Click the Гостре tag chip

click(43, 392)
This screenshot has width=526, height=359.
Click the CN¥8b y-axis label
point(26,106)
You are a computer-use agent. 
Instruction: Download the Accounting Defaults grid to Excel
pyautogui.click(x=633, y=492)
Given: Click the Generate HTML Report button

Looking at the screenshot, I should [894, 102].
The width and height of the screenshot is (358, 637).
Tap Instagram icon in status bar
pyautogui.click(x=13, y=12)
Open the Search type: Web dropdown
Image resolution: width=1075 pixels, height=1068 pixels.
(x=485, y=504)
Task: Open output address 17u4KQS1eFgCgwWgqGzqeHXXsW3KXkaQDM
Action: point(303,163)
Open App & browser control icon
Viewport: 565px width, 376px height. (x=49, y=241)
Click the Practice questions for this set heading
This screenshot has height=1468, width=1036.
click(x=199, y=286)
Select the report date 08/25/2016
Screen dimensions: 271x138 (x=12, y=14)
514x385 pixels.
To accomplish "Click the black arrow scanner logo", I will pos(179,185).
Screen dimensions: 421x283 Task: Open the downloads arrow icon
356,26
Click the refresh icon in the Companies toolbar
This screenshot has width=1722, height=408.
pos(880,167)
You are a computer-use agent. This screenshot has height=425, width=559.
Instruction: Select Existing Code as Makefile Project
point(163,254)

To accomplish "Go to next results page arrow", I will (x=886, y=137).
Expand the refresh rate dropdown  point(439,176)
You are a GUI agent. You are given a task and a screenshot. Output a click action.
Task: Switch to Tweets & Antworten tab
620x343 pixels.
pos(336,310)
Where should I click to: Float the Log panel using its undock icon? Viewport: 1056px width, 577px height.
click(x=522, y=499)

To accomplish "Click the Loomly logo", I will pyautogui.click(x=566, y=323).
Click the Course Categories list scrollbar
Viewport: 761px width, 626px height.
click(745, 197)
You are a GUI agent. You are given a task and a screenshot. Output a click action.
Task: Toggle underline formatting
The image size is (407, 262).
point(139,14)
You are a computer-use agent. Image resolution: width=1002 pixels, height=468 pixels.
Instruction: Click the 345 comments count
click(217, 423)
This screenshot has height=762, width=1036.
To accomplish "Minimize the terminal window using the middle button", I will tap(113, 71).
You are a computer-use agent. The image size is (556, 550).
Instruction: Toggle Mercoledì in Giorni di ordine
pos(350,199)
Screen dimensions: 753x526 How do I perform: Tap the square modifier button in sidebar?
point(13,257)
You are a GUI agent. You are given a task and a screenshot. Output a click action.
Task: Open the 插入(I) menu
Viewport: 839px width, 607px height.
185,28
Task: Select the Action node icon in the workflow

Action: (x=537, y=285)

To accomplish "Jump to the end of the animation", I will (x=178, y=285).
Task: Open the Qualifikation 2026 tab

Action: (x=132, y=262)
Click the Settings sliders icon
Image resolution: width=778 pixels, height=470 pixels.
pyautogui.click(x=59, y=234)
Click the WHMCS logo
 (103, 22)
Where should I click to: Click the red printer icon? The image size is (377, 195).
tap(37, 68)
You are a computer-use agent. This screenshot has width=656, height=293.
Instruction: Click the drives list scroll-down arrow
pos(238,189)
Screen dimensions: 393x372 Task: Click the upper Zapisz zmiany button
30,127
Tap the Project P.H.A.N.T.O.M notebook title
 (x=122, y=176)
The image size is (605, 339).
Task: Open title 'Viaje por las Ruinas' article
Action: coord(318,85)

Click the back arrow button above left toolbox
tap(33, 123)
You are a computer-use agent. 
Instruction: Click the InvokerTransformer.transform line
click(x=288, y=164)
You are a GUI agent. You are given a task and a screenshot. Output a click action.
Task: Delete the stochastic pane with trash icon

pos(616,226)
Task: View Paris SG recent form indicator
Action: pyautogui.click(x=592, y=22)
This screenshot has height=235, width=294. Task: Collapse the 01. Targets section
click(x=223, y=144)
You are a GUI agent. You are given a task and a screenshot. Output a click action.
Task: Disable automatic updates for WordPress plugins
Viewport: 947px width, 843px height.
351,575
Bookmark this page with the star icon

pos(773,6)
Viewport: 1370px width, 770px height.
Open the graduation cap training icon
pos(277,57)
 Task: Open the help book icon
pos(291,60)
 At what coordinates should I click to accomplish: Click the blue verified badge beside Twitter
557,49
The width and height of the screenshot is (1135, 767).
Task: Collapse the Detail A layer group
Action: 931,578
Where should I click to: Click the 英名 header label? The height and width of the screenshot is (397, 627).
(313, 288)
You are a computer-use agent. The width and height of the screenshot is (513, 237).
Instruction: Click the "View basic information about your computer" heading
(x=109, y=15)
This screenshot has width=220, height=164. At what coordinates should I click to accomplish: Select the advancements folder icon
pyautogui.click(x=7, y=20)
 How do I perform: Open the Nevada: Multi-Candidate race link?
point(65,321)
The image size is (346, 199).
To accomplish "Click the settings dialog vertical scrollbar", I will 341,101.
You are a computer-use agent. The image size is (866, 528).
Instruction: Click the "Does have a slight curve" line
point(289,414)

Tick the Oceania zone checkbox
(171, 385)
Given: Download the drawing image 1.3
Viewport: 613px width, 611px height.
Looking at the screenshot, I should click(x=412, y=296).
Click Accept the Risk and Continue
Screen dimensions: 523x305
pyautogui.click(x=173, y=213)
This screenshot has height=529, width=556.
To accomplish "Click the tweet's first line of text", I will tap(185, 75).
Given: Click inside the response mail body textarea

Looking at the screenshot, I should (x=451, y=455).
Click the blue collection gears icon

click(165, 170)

++++

- [Requirement] Using the entries above, give again exactly the lines from the line holding "Viewport: 839px width, 607px height." through the line holding "has width=656, height=293.". Include both end lines and nothing else.

- [Output of the exercise]
Viewport: 839px width, 607px height.
185,28
Task: Select the Action node icon in the workflow

Action: (x=537, y=285)

To accomplish "Jump to the end of the animation", I will (x=178, y=285).
Task: Open the Qualifikation 2026 tab

Action: (x=132, y=262)
Click the Settings sliders icon
Image resolution: width=778 pixels, height=470 pixels.
pyautogui.click(x=59, y=234)
Click the WHMCS logo
 (103, 22)
Where should I click to: Click the red printer icon? The image size is (377, 195).
tap(37, 68)
You are a computer-use agent. This screenshot has width=656, height=293.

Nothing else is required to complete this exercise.